Task objective »
Once you reach the line with "Delete the new_select field type" below, copy each line exactly, stopping after the line with "Given: Open the Deformer (bend) tool icon", and skip any pictures.

Supplied records »

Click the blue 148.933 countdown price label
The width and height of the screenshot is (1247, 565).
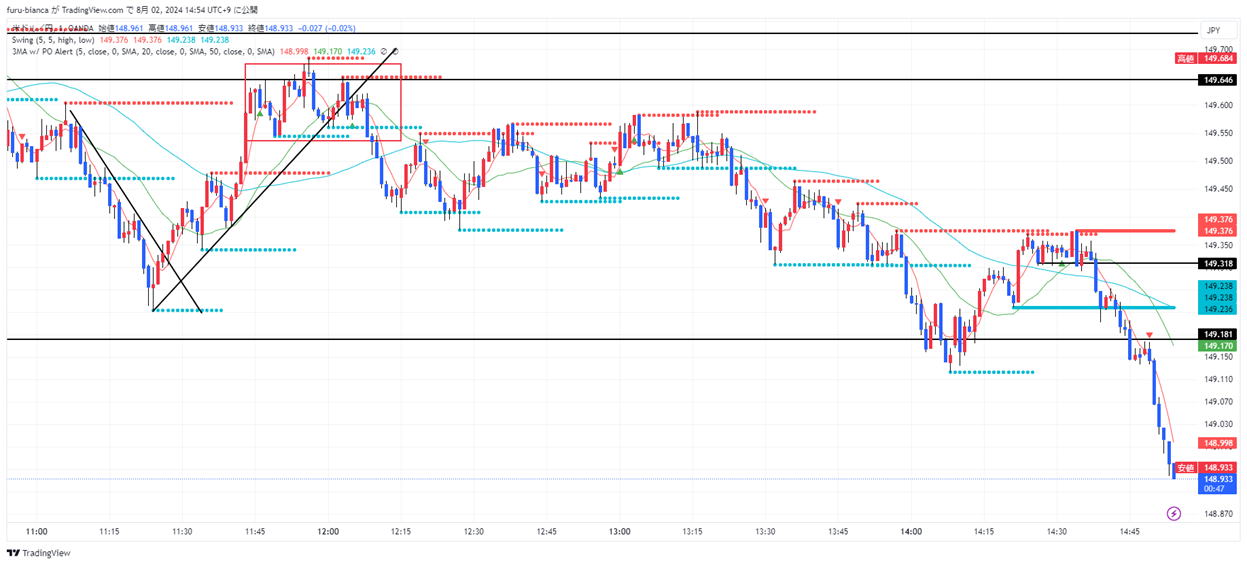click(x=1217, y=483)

--

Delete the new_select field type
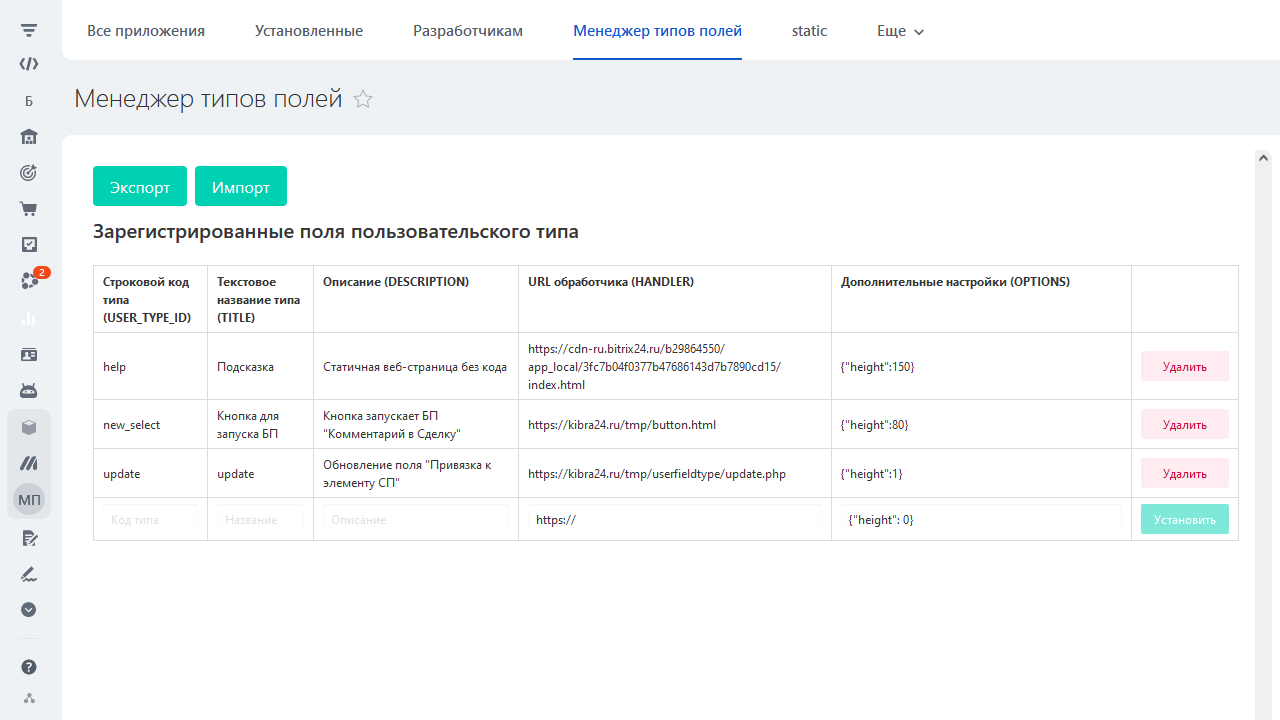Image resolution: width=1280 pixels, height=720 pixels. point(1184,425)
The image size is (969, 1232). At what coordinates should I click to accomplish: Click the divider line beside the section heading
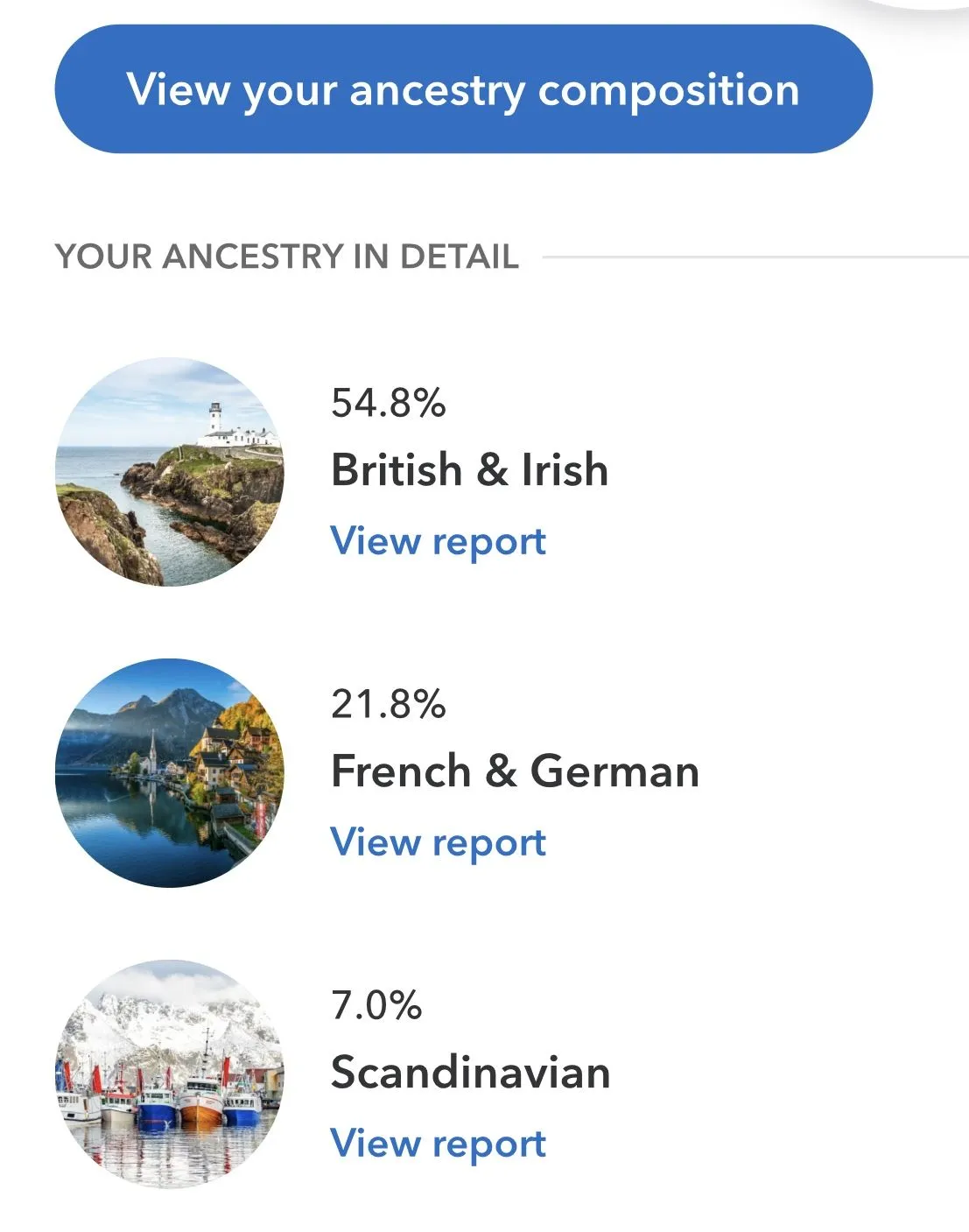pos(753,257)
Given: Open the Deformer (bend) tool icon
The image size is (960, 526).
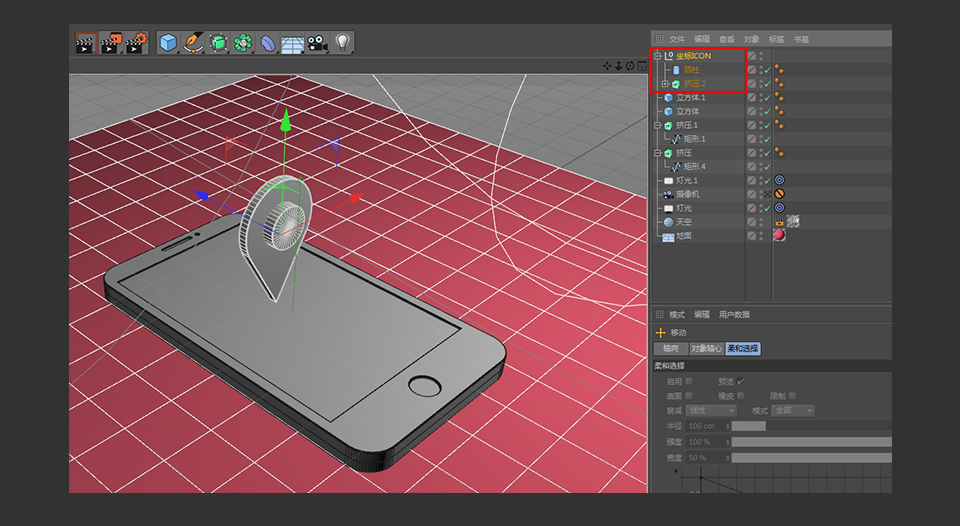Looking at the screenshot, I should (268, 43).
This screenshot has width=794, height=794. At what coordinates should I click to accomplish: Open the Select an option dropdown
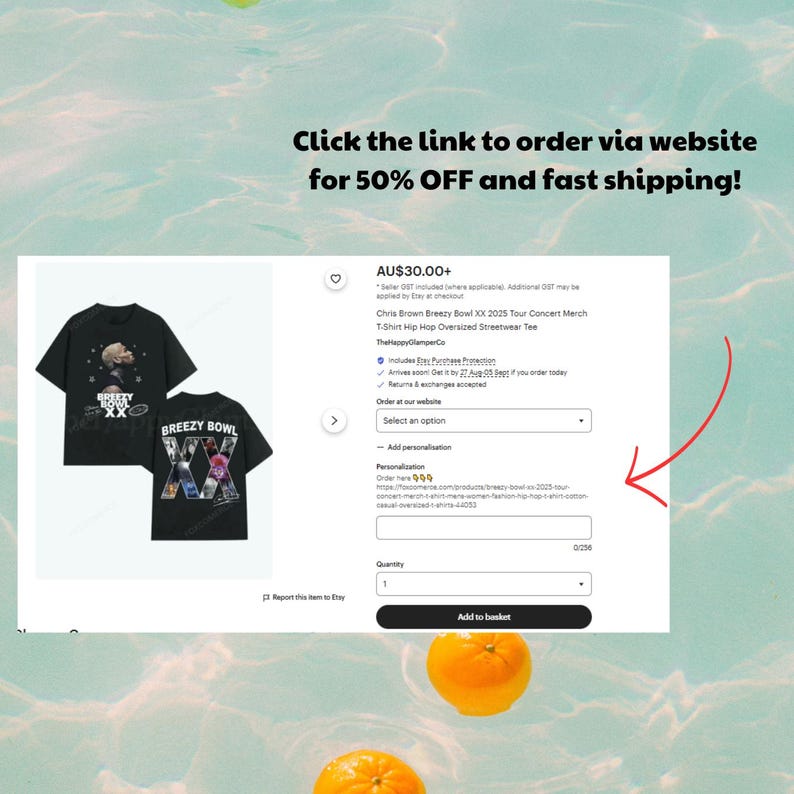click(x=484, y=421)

Answer below »
Delete the new_select field type
Image resolution: width=1280 pixels, height=720 pixels. point(1184,425)
The image size is (969, 1232). At what coordinates should I click to accomplish: Click the divider line beside the section heading
pos(753,257)
Given: Open the Deformer (bend) tool icon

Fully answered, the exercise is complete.